⟨

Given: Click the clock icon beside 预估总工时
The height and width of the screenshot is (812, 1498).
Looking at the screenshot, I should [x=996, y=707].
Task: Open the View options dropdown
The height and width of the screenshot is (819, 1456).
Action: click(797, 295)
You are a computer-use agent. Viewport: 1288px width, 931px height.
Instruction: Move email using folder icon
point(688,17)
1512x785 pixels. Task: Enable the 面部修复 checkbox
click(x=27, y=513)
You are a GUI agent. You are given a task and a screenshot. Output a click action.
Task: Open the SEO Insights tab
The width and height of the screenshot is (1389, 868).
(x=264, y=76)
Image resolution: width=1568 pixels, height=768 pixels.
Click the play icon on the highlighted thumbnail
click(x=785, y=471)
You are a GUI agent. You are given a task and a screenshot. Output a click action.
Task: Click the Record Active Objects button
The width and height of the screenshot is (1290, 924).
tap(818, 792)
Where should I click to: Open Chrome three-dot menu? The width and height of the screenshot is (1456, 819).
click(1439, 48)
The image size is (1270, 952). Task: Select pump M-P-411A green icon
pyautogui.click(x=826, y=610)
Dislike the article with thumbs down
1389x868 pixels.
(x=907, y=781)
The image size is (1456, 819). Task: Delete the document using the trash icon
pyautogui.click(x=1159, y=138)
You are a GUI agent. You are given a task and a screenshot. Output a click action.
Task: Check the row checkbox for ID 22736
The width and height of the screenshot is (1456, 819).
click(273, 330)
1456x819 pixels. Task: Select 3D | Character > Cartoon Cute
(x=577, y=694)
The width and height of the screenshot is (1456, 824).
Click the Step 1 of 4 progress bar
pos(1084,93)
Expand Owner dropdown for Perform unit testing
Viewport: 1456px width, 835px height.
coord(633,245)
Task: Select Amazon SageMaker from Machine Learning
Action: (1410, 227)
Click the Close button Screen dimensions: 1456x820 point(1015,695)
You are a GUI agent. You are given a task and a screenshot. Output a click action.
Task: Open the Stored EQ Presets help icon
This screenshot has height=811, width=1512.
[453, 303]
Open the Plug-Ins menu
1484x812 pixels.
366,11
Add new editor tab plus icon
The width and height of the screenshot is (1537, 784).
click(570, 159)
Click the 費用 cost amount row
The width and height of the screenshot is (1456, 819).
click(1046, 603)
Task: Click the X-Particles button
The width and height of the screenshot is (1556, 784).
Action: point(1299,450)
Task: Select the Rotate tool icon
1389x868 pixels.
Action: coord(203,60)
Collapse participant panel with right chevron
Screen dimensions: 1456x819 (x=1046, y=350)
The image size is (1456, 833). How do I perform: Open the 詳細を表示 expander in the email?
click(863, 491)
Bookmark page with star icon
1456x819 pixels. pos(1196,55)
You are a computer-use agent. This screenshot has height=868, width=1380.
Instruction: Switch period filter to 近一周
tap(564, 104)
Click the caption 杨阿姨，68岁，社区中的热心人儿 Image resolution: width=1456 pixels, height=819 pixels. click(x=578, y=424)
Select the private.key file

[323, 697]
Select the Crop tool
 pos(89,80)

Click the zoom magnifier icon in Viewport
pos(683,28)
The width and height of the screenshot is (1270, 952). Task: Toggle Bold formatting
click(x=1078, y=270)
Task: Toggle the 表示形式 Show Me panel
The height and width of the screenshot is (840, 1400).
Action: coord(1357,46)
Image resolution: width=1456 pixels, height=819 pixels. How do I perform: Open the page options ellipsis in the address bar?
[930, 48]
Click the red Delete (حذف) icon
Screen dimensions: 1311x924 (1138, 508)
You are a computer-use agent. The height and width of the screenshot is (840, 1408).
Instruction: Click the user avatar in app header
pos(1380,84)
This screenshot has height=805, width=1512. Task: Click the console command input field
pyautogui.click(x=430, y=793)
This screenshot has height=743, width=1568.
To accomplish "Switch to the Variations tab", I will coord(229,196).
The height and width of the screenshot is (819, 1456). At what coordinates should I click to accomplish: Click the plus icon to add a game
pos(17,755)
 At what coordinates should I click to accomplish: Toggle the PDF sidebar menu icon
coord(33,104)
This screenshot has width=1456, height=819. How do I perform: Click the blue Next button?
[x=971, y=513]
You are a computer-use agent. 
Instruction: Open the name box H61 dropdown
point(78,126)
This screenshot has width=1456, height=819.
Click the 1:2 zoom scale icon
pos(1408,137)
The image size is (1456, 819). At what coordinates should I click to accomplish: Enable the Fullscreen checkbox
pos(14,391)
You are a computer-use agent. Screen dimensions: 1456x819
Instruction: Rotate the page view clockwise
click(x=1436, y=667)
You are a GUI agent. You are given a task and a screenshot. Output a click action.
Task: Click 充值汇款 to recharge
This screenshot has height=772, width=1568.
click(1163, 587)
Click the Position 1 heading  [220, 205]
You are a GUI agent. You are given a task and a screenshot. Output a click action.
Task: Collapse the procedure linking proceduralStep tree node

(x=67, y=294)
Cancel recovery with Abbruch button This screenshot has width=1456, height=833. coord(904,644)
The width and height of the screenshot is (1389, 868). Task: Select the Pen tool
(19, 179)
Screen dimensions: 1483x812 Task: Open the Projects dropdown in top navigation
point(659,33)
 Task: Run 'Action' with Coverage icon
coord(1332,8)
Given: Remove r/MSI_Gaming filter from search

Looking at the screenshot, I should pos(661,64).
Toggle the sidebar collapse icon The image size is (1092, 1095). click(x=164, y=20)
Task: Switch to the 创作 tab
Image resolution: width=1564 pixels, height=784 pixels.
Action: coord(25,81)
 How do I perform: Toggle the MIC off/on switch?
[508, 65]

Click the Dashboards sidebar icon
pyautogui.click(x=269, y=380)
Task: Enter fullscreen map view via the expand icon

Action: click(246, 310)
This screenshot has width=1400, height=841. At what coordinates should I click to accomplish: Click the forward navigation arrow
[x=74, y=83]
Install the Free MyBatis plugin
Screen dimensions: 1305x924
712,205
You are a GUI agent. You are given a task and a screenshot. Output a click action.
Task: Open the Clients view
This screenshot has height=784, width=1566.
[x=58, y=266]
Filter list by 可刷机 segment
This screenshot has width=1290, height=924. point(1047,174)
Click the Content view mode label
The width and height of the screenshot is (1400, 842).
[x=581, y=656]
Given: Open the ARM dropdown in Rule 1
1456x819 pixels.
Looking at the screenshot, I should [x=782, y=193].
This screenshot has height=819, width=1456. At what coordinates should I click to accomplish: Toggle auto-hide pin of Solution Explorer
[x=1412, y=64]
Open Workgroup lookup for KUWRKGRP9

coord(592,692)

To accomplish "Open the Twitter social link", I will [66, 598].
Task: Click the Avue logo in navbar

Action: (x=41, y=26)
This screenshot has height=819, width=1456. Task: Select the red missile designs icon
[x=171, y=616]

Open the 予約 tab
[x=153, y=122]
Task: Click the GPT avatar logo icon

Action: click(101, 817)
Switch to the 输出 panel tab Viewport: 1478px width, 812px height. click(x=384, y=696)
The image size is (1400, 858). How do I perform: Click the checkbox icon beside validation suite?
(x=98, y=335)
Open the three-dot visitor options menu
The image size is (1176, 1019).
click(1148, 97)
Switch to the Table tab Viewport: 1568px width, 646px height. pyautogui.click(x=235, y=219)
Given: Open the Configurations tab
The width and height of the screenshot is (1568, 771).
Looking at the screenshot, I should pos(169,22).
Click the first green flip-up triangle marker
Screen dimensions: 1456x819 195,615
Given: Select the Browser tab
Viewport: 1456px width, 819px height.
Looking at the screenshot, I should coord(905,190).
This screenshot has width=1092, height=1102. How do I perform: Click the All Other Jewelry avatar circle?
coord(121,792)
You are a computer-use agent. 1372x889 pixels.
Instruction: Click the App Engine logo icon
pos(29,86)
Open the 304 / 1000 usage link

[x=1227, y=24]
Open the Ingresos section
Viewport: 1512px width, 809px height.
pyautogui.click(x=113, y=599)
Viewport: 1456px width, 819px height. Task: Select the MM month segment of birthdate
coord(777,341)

⟩

▸ WHAT THE TASK ASKS:
Would you please write out, exactly and with no other lines, the stretch of the listing above from the line containing "Screen dimensions: 1305x924" through the line containing "Click the Content view mode label"?

▸ WORKED SOLUTION:
Screen dimensions: 1305x924
712,205
You are a GUI agent. You are given a task and a screenshot. Output a click action.
Task: Open the Clients view
This screenshot has height=784, width=1566.
[x=58, y=266]
Filter list by 可刷机 segment
This screenshot has width=1290, height=924. point(1047,174)
Click the Content view mode label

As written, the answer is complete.